Not that Jude is being purely reverential, of course. Whereas in the classic American setting, the lawman would be an antihero redeemed by his pursuit of justice, Costandin is a violent and confused alcoholic: “an idiot”, in the director’s own words. As always, Jude refuses to provide his Romanian audiences grounds for self-mythologisation. To that end, he could hardly have picked a more confrontational topic than Roma slavery, a grand historical injustice ignored even as its legacy remains visible across society, politics and media. Is Jude satisfied that his film, with its bawdy jokes and hapless protagonists, is sufficiently severe in tackling the subject?
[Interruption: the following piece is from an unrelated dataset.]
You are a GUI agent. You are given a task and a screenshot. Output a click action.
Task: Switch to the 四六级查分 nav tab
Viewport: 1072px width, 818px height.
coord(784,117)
“I don’t consider it a didactic, simple-minded product. It’s the mixture of the humorous and the non-humorous that makes it a complete artistic and political product. I don’t have a problem if people are laughing. But there have been hundreds of thousands of comments, especially after the release of the film in cinemas and on television, showing that the nationalists and racists are really pissed off. They’re insulting the film and us, the makers, in a really horrific way. The film has had an impact.” In a domestic market where festival-favourite New Wave dramas have struggled for attention, Aferim! may yet make a more lasting mark: in the wake of the film’s release, Claudiu Stanescu tells me, an NGO from Bucharest has attained funding for a scholarship looking into the history of the Orthodox Church’s involvement in slavery that has attracted many newly-intrigued non-Roma students. “Everything starts from education,” he argues. “What you bring to the media, as a filmmaker for instance, is what you learn in school.”
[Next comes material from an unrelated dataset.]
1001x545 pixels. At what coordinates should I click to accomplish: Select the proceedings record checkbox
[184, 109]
Auteur cinema and university scholarships aside, there is still much to be done to overturn the indifference and hostility of the public at large. One suspects that the vitriol directed towards Jude and his crew is prompted not so much by Aferim!’s sympathetic depiction of Roma as by its skewering of the idea of Romanians as innocent martyrs. Constadin is forever bemoaning his people’s lot, whether at the hands of the Ottomans or the invading Russians; for Jude this “over-victimisation” is another link between past and present.

“That victim-mentality is all around me, and while researching the film I could track it very far back: in proverbs and fiction from the 19th century it appears like a leitmotif. I thought it was important to show this nihilism, this fatalism.” At a crucial point in the film, Ionită questions Carfin’s guilt but is rebutted by his father: the Roma must be treated harshly, he tells the boy, because that is how they have always been treated, and “this world will stay as it is.” Aferim!’s tragedy is that of a people justifying their cruelty with reference to their own suffering. The challenge to today’s audience is laid bare in Constadin’s one moment of self-doubt, as he wonders out loud: “In 100 years, will people say good things about us?”

I ask Jude who has replaced the Ottomans and the Russians in the imagination of today’s Romanians. “Well, Russia’s still there,” he laughs. “And I think there’s a difficulty in dealing with the European Union for many Romanians. I was really shocked, during this refugee crisis, to see that most Romanians are totally against the European Union providing any support. It’s weird to see this attitude in a country where people have benefitted from precisely this kind of tolerant attitude. I don’t understand it.” Maybe not, but with his new film Jude has found a startling way of highlighting the history of these double standards. Perhaps Aferim!’s greatest achievement is its reconstruction of the hypocrisy that allowed slavery to flourish – and its legacy to be ignored.

Aferim! is available in the UK on DVD from 7 December from StudioCanal.